Task statement ->
Every picture is to be removed, and all the data is to be copied exactly.

--- Source data Enclosed Below ---

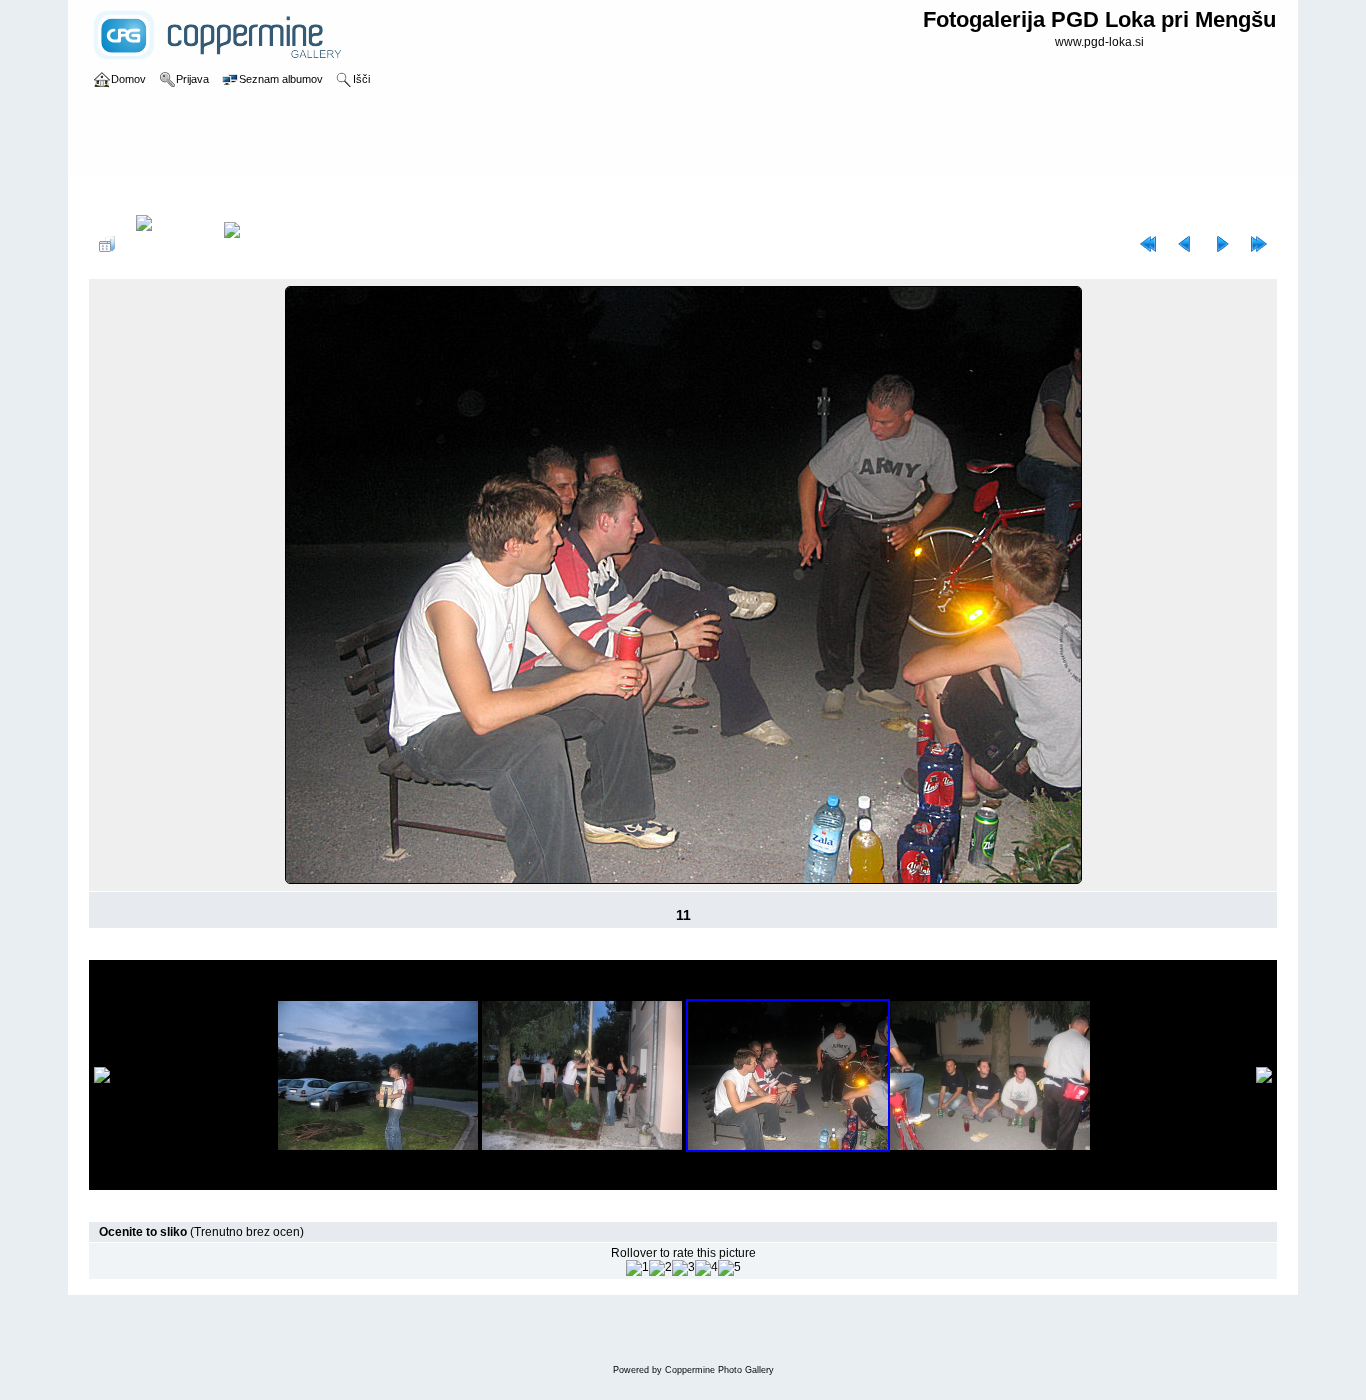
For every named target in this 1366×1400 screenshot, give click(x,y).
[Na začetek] (1148, 244)
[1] (637, 1268)
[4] (706, 1268)
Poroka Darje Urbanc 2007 (326, 194)
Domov (128, 194)
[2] (660, 1268)
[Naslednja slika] (1222, 244)
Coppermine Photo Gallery (719, 1370)
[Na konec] (1259, 244)
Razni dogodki (200, 194)
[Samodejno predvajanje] (257, 244)
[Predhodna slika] (1185, 244)
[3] (683, 1268)
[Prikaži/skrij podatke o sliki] (169, 244)
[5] (729, 1268)
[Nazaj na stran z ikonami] (107, 244)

--- End of Enclosed Source data ---

Solution below ->
For every named target in this 1366×1400 screenshot, give click(x,y).
[Na začetek] (1148, 244)
[1] (637, 1268)
[4] (706, 1268)
Poroka Darje Urbanc 2007 (326, 194)
Domov (128, 194)
[2] (660, 1268)
[Naslednja slika] (1222, 244)
Coppermine Photo Gallery (719, 1370)
[Na konec] (1259, 244)
Razni dogodki (200, 194)
[Samodejno predvajanje] (257, 244)
[Predhodna slika] (1185, 244)
[3] (683, 1268)
[Prikaži/skrij podatke o sliki] (169, 244)
[5] (729, 1268)
[Nazaj na stran z ikonami] (107, 244)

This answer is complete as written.